> _GIVEN TASK 1_
Copy the blog post about the poker tournament word for word.

> _SELECTED TEXT_
Friday, September 07, 2012

That was a close one

Today I played the weekly Friday noon tournament at Orleans, which is a $75 equestrian event--i.e., HORSE. I tried this for the first time last week, and though I went out mid-pack, I got the clear impression that this should be a hugely +EV event for me. With a handful of exceptions, the players are easily lumped into two categories: The uber-nits who fold everything except premium hands, and the passive, loose calling stations who play nearly everything they're dealt, and keep calling when there is any hope of improving. That makes playing against both types incredibly straightforward. Against the former, you stay out of their way when they proclaim themselves to have a real hand. Against the latter--who outnumber the nits something like 5:1, you play a significantly tighter starting range than they do, and value-bet the hell out of your hand as long as it appears you're good. Easy peasy.*


Note how different this is from the Tuesday night HORSE tournament at the MGM Grand. I've done that one three times, and you're lucky if you get one player per table who is so easily pigeonholed and conquered. That thing is mostly populated with the city's best lower-stakes mixed-game connoisseurs. I am not alone in this assessment. My friend Brad Willis, a.k.a. _Otis_, played it a few weeks ago. After a short time in the game, he tweeted, "It appears I grossly underestimated the quality of a $120 weekly HORSE tournament." A little while later, he added, "And I mean GROSSLY underestimated." As Bill Clinton might say, I feel his pain. I have never felt that I have any edge at all in that event.

> _EXTRACTED MATERIAL_
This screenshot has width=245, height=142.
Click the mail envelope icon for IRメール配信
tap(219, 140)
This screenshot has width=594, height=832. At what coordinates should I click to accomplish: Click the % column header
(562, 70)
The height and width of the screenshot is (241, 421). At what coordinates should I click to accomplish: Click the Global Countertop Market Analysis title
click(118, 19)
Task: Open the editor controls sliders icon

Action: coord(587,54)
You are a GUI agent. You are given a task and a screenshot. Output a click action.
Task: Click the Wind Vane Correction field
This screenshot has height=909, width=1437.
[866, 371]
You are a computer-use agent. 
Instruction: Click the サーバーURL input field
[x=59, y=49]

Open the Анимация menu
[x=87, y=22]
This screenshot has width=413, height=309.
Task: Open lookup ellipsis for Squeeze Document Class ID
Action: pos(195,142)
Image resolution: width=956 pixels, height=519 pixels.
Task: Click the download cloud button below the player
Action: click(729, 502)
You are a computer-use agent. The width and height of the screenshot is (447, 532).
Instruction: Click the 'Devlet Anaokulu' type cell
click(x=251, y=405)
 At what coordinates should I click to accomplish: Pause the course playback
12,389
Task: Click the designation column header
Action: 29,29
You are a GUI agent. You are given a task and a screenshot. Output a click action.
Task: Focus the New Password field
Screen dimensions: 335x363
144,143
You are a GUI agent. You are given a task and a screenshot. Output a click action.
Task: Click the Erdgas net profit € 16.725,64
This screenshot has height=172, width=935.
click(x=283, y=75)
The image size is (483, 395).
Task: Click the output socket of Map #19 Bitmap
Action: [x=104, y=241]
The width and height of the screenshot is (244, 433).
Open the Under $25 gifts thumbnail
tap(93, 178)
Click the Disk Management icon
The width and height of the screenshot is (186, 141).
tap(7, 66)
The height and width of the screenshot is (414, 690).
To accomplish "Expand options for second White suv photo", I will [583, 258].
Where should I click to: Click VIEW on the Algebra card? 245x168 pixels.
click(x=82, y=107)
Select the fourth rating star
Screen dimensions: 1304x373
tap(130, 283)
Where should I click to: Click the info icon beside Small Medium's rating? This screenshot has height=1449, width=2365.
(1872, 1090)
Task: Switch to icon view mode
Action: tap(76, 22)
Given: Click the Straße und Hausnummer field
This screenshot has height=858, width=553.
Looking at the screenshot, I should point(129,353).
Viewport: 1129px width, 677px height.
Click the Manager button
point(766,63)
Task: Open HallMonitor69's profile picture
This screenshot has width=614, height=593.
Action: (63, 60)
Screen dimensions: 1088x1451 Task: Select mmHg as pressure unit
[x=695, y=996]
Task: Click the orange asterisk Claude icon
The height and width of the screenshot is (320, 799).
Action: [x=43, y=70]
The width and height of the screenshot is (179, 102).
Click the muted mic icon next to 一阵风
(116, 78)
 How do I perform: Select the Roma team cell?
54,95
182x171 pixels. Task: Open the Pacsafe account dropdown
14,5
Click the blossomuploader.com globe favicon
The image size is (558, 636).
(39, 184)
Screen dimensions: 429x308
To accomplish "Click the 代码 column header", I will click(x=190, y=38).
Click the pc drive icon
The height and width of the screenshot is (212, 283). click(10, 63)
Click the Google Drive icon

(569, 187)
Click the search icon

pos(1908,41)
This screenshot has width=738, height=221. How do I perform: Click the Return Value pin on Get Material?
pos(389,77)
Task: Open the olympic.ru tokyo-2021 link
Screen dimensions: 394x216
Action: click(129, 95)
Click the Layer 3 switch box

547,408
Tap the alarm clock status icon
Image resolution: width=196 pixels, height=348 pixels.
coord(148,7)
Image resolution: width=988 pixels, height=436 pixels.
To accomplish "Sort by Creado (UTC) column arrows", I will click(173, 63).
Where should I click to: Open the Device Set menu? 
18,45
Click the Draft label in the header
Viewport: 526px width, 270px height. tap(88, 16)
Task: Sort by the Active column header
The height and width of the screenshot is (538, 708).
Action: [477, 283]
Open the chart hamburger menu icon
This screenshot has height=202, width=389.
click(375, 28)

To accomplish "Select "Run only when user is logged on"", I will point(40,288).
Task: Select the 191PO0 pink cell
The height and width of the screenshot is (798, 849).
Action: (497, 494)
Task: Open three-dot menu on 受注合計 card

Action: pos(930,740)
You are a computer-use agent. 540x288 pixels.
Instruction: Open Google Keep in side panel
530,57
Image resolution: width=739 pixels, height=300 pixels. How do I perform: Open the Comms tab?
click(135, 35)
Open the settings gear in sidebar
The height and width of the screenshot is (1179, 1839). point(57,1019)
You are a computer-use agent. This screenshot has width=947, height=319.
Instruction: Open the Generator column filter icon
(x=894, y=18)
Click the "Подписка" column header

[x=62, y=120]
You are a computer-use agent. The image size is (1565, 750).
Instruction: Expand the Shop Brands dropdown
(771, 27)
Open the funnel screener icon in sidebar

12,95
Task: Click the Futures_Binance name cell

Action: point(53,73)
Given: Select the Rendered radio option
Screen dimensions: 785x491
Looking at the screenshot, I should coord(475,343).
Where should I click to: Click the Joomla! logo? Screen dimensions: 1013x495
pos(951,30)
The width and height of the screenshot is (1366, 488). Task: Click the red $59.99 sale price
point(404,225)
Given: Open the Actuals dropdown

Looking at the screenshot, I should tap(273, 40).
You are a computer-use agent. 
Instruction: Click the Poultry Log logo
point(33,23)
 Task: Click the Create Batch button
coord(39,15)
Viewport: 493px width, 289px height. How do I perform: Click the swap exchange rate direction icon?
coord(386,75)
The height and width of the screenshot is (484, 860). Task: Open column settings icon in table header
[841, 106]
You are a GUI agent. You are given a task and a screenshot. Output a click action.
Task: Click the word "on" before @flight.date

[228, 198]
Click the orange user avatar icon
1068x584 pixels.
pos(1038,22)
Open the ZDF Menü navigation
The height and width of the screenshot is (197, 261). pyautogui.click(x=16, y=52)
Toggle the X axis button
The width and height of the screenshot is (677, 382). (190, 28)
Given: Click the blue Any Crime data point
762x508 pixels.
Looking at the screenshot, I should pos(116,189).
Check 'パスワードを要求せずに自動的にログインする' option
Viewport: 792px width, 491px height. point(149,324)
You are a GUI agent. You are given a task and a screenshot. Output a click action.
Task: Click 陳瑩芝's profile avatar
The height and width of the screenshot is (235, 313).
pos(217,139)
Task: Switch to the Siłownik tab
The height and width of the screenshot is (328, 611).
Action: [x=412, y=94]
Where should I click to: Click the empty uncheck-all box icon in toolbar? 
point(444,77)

> _GIVEN TASK 2_
Turn the lines in the rows, from the line containing "Tap the alarm clock status icon" up to and including the line containing "point(33,23)", into a Markdown table with the columns No. and Line. Skip blank lines.

> _EXERCISE RESULT 1_
Friday, September 07, 2012

That was a close one

Today I played the weekly Friday noon tournament at Orleans, which is a $75 equestrian event--i.e., HORSE. I tried this for the first time last week, and though I went out mid-pack, I got the clear impression that this should be a hugely +EV event for me. With a handful of exceptions, the players are easily lumped into two categories: The uber-nits who fold everything except premium hands, and the passive, loose calling stations who play nearly everything they're dealt, and keep calling when there is any hope of improving. That makes playing against both types incredibly straightforward. Against the former, you stay out of their way when they proclaim themselves to have a real hand. Against the latter--who outnumber the nits something like 5:1, you play a significantly tighter starting range than they do, and value-bet the hell out of your hand as long as it appears you're good. Easy peasy.*


Note how different this is from the Tuesday night HORSE tournament at the MGM Grand. I've done that one three times, and you're lucky if you get one player per table who is so easily pigeonholed and conquered. That thing is mostly populated with the city's best lower-stakes mixed-game connoisseurs. I am not alone in this assessment. My friend Brad Willis, a.k.a. _Otis_, played it a few weeks ago. After a short time in the game, he tweeted, "It appears I grossly underestimated the quality of a $120 weekly HORSE tournament." A little while later, he added, "And I mean GROSSLY underestimated." As Bill Clinton might say, I feel his pain. I have never felt that I have any edge at all in that event.

> _EXERCISE RESULT 2_
| No. | Line |
|---|---|
| 1 | Tap the alarm clock status icon |
| 2 | Image resolution: width=196 pixels, height=348 pixels. |
| 3 | coord(148,7) |
| 4 | Image resolution: width=988 pixels, height=436 pixels. |
| 5 | To accomplish "Sort by Creado (UTC) column arrows", I will click(173, 63). |
| 6 | Where should I click to: Open the Device Set menu?  |
| 7 | 18,45 |
| 8 | Click the Draft label in the header |
| 9 | Viewport: 526px width, 270px height. tap(88, 16) |
| 10 | Task: Sort by the Active column header |
| 11 | The height and width of the screenshot is (538, 708). |
| 12 | Action: [477, 283] |
| 13 | Open the chart hamburger menu icon |
| 14 | This screenshot has height=202, width=389. |
| 15 | click(375, 28) |
| 16 | To accomplish "Select "Run only when user is logged on"", I will point(40,288). |
| 17 | Task: Select the 191PO0 pink cell |
| 18 | The height and width of the screenshot is (798, 849). |
| 19 | Action: (497, 494) |
| 20 | Task: Open three-dot menu on 受注合計 card |
| 21 | Action: pos(930,740) |
| 22 | You are a computer-use agent. 540x288 pixels. |
| 23 | Instruction: Open Google Keep in side panel |
| 24 | 530,57 |
| 25 | Image resolution: width=739 pixels, height=300 pixels. How do I perform: Open the Comms tab? |
| 26 | click(135, 35) |
| 27 | Open the settings gear in sidebar |
| 28 | The height and width of the screenshot is (1179, 1839). point(57,1019) |
| 29 | You are a computer-use agent. This screenshot has width=947, height=319. |
| 30 | Instruction: Open the Generator column filter icon |
| 31 | (x=894, y=18) |
| 32 | Click the "Подписка" column header |
| 33 | [x=62, y=120] |
| 34 | You are a computer-use agent. The image size is (1565, 750). |
| 35 | Instruction: Expand the Shop Brands dropdown |
| 36 | (771, 27) |
| 37 | Open the funnel screener icon in sidebar |
| 38 | 12,95 |
| 39 | Task: Click the Futures_Binance name cell |
| 40 | Action: point(53,73) |
| 41 | Given: Select the Rendered radio option |
| 42 | Screen dimensions: 785x491 |
| 43 | Looking at the screenshot, I should coord(475,343). |
| 44 | Where should I click to: Click the Joomla! logo? Screen dimensions: 1013x495 |
| 45 | pos(951,30) |
| 46 | The width and height of the screenshot is (1366, 488). Task: Click the red $59.99 sale price |
| 47 | point(404,225) |
| 48 | Given: Open the Actuals dropdown |
| 49 | Looking at the screenshot, I should tap(273, 40). |
| 50 | You are a computer-use agent.  |
| 51 | Instruction: Click the Poultry Log logo |
| 52 | point(33,23) |